Видно, держали, видно, всем скопом несли обратно, потому что голая оснеженная пятка, лягаясь, пребольно саданула ему в лицо.
— Готов ли мужик-то? — уже глухо, из самого пара, который через открытую дверь смешивался с паром морозным.
Дуська ли, Фруська ли прихлопнули холодную дверь. И ему в спину наддали:
— Шевелись у нас!
В самом деле, шевельнулся, всамделишно в хохочущий пар, зажмурясь, напролом попер.
— Да открой ясны глазыньки-то, — вроде с издевкой, а вроде и с одобрением.
Свеча-то, хоть и единая, все-таки подсвечивала с подоконной полицы. Он это уразумел, как жернов поворачивая голову. Все круче и круче…
— Государыня-господыня, какая ты…
— Какая же? — с новым одобрением приподняли за чуб его голову.
— Такая… как Богородица!..
— Ну-у, Алешенька-плут! Не смей сравнивать. Уж лучше скажи — грешница. А еще лучше — ничего не говори. Видишь, промерзла в снегу. Попарь… да хорошенечко, плут мой окаянный…
Поднимаясь с первого полка на второй, а там и на третий, он взял было в руку подвернувшийся веник, но его с тем же блажным хохотом повлекли выше, под самые банные небеси… Вот и вышло, что веник-то ни к чему.
Веник, он только мешал подниматься на это ясное, ласковое небушко.
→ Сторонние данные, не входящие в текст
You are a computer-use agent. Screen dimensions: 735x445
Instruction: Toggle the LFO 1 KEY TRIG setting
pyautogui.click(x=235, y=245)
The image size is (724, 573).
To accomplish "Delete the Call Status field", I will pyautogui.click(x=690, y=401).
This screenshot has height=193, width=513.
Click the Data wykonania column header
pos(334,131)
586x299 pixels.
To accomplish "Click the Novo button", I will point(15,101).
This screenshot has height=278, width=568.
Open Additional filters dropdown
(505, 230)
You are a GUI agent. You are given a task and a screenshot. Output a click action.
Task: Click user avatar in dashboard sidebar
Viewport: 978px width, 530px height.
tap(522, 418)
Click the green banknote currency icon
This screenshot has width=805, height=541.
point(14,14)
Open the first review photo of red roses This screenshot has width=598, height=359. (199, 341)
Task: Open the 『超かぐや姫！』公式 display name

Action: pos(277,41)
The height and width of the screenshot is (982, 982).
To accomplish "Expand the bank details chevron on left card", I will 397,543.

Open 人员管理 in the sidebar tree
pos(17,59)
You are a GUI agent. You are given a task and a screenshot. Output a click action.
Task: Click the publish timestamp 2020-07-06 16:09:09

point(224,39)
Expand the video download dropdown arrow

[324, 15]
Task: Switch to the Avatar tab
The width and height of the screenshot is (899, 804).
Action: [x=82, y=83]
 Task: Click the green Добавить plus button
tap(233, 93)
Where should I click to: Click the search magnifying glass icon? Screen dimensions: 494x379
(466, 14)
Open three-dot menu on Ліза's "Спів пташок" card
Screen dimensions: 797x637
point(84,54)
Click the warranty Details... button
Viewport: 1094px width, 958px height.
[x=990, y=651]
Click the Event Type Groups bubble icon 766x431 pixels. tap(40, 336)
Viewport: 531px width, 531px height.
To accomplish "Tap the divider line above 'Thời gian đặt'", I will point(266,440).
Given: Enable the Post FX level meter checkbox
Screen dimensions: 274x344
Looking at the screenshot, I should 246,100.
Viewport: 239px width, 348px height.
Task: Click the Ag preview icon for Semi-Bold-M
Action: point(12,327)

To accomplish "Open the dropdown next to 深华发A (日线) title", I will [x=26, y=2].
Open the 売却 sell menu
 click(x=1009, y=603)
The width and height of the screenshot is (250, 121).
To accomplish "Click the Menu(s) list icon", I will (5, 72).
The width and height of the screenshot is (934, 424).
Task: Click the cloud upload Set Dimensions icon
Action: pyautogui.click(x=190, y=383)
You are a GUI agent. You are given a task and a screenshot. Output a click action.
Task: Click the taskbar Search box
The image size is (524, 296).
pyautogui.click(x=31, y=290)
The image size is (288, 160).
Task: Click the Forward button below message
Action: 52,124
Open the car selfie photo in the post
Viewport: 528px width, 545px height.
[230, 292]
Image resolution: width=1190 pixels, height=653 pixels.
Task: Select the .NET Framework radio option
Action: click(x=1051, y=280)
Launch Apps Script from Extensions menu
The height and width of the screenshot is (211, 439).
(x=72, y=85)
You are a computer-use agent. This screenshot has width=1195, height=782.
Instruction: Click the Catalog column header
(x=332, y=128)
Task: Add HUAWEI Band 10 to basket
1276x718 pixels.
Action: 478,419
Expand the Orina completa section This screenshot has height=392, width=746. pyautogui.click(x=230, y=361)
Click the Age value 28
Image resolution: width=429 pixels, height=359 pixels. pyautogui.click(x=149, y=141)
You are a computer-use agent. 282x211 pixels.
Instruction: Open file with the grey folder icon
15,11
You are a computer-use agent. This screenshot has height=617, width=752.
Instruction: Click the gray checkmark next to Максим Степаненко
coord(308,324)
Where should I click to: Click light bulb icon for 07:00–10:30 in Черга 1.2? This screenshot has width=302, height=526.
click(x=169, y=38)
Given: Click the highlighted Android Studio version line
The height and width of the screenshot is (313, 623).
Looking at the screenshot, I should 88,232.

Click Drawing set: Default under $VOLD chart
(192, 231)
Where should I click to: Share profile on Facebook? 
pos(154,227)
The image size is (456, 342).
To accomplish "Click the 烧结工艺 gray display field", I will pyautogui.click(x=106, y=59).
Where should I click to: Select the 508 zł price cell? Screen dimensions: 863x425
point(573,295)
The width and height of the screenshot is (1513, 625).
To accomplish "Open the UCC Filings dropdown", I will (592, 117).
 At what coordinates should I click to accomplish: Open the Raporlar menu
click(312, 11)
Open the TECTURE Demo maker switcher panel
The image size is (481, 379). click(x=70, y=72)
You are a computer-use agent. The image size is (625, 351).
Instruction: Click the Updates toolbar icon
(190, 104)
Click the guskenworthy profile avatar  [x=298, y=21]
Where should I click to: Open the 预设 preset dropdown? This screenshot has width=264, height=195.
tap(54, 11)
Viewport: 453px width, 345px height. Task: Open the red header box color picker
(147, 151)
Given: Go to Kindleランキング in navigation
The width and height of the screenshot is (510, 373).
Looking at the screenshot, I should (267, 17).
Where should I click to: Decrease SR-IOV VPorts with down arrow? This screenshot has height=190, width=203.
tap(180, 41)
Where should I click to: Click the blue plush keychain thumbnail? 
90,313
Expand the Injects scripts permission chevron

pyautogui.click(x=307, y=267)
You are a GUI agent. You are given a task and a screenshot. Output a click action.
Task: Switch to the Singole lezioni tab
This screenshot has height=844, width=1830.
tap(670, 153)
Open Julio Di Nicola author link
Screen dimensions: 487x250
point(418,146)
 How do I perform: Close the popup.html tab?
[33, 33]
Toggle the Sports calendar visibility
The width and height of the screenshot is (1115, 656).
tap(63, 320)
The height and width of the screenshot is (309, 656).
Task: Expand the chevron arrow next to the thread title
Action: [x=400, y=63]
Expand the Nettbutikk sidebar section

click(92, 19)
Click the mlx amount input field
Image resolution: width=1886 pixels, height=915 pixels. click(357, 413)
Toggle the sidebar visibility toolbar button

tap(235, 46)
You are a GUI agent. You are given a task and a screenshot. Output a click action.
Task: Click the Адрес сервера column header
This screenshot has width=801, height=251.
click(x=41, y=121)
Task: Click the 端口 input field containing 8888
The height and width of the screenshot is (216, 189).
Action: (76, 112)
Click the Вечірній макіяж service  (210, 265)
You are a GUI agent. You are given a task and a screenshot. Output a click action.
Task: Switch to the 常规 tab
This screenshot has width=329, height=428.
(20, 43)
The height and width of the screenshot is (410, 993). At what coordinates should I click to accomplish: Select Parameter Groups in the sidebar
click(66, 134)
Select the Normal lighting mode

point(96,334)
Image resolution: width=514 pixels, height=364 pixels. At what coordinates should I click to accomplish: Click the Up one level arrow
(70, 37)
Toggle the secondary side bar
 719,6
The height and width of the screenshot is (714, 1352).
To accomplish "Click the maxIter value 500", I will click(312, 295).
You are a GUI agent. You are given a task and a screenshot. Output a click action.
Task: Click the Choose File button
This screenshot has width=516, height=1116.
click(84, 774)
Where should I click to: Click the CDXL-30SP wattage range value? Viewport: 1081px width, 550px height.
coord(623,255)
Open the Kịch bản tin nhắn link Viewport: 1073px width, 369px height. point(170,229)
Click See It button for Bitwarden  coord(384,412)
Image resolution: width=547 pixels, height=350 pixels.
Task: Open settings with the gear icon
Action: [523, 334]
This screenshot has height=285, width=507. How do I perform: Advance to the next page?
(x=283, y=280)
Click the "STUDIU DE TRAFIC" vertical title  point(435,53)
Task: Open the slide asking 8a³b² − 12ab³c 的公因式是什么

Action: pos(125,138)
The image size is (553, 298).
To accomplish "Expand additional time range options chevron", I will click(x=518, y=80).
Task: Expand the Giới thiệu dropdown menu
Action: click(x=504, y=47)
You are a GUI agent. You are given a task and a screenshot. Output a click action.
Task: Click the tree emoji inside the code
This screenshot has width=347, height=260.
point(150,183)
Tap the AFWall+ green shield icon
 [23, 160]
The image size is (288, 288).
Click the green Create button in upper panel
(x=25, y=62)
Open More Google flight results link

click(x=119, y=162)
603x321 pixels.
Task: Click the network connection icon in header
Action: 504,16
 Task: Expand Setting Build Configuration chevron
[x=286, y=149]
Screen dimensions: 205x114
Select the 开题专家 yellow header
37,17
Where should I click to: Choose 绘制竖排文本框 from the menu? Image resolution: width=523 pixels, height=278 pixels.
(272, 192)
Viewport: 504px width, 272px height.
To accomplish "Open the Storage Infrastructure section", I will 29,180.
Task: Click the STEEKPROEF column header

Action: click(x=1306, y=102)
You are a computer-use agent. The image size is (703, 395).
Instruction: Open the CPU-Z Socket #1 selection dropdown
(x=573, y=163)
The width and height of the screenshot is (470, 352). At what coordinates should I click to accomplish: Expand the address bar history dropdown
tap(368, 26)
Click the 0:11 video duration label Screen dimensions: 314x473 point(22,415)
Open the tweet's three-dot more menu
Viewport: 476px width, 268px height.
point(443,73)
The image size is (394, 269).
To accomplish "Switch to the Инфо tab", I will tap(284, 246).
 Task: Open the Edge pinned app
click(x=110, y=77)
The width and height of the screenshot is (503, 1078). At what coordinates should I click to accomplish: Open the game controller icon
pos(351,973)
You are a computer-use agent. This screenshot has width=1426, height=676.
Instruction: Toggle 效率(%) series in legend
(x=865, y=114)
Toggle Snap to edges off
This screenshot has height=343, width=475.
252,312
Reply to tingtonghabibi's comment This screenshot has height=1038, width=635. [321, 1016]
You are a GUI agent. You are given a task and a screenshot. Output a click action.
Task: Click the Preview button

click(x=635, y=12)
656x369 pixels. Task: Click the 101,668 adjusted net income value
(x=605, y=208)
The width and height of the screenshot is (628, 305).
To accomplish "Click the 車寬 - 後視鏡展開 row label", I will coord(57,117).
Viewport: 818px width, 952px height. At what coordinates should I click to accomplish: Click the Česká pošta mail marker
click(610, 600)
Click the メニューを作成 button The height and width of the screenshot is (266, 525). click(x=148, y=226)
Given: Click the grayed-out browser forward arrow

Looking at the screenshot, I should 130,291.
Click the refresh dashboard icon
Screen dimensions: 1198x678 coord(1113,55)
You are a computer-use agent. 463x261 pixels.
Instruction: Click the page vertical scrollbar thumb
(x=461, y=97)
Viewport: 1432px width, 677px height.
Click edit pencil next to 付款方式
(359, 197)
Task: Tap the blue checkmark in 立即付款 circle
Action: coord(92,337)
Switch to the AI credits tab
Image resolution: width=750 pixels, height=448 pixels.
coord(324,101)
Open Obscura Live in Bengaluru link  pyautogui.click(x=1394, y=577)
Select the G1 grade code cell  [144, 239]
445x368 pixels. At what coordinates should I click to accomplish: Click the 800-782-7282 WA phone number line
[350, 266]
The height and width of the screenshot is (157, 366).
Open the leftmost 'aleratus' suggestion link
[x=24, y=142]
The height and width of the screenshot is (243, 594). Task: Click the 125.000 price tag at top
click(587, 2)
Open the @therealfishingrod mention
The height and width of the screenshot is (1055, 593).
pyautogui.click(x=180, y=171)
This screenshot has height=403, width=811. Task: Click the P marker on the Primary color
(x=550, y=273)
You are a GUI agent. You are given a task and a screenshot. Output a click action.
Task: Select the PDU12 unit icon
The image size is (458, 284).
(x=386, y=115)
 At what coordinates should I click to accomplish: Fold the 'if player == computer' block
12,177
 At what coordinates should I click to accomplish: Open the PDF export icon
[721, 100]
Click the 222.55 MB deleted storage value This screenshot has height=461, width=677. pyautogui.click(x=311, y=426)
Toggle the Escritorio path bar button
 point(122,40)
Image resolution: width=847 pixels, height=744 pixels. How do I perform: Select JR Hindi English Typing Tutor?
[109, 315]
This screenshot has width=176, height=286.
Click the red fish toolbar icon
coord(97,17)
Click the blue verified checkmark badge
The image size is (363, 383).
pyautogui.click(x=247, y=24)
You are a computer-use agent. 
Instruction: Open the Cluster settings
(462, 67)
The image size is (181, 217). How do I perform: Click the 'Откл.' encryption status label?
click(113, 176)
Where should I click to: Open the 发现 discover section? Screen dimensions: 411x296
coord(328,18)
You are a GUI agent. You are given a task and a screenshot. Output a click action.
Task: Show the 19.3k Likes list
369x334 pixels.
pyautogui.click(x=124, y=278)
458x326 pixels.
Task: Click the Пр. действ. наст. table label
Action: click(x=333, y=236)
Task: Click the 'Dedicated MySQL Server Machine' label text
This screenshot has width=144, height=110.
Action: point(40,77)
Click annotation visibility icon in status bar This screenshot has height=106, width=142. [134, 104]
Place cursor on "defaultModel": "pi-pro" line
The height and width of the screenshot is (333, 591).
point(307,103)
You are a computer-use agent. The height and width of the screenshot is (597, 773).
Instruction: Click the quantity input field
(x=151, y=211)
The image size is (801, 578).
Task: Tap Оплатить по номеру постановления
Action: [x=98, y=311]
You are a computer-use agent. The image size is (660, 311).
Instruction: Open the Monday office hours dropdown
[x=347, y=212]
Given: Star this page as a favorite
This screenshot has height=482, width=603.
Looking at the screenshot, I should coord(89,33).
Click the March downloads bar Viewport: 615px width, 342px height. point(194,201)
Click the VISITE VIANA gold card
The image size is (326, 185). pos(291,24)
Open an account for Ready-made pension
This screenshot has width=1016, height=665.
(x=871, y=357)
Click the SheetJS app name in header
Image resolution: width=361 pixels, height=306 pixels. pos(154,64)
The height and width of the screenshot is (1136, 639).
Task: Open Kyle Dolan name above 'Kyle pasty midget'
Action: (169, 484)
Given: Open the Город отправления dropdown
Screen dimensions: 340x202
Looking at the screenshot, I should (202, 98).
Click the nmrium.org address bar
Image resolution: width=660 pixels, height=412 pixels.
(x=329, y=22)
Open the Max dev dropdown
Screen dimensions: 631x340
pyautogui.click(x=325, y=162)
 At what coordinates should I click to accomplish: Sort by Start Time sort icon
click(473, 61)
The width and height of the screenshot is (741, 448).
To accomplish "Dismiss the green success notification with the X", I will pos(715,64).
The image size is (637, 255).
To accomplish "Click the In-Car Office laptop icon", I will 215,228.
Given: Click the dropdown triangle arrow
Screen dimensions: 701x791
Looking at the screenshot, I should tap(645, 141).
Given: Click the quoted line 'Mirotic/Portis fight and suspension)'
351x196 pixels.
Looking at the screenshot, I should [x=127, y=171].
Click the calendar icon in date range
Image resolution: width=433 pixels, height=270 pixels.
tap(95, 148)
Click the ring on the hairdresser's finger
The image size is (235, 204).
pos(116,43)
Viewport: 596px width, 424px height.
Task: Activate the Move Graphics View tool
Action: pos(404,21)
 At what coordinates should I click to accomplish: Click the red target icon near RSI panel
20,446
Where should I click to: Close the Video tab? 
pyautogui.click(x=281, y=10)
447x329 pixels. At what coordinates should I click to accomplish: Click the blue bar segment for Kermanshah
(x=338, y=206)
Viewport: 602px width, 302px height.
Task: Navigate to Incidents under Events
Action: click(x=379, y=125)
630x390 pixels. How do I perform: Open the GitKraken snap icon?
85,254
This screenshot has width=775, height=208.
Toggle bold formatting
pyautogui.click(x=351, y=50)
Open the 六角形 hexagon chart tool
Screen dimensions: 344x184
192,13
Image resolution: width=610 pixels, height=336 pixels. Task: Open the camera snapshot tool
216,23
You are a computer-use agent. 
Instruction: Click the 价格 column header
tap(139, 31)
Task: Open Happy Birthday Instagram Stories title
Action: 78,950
Так в душе и отозвалось набежавшей горячей волной…
Часть третья
Власть окаянная
I
Время наступало смутное.
Отдал Богу душу неукротимый и непокоренный архиепископ Новогородский Феофан Прокопович, — остались похвальные оды в честь Анны Иоанновны да, с другой стороны, непотребная хула: «Еретик! Лютер! Христопродавец!» Хотя не был он ни лютеранином, ни продающим Христа, — просто науку и грамоту любил еще по завету Петра» Нечесаным попом жить не хотел, вериг не носил, это уж доподлинно. И на смертном одре хвалу царю-работнику возносил. В напутствие остающимся чадам горько вопрошал: «Что ее есть? До чего мы дожили, о, россиане? Что видим? Что делаем?» Какому земному царю такой намек о злых делах своих понравится? Или еще хуже: «Дрожу под дубом; с крайним гладом овцы тают…» Таяла его паства, бесследно исчезала с лица земли: непокорный Артемий Петрович Волынский, кабинет-министр и самый рьяный защитник русского люда, — четвертован принародно, в устрашение всем остальным. Иные под кнутом муку принимали; иные без языка в вечной мерзлоте пропадали, в монастырях заброшенных, в ямах гнилых… Но самого первосвященника тронуть не посмели, как ни чесались курляндские руки. Своей смертью предстал пред Всевышним.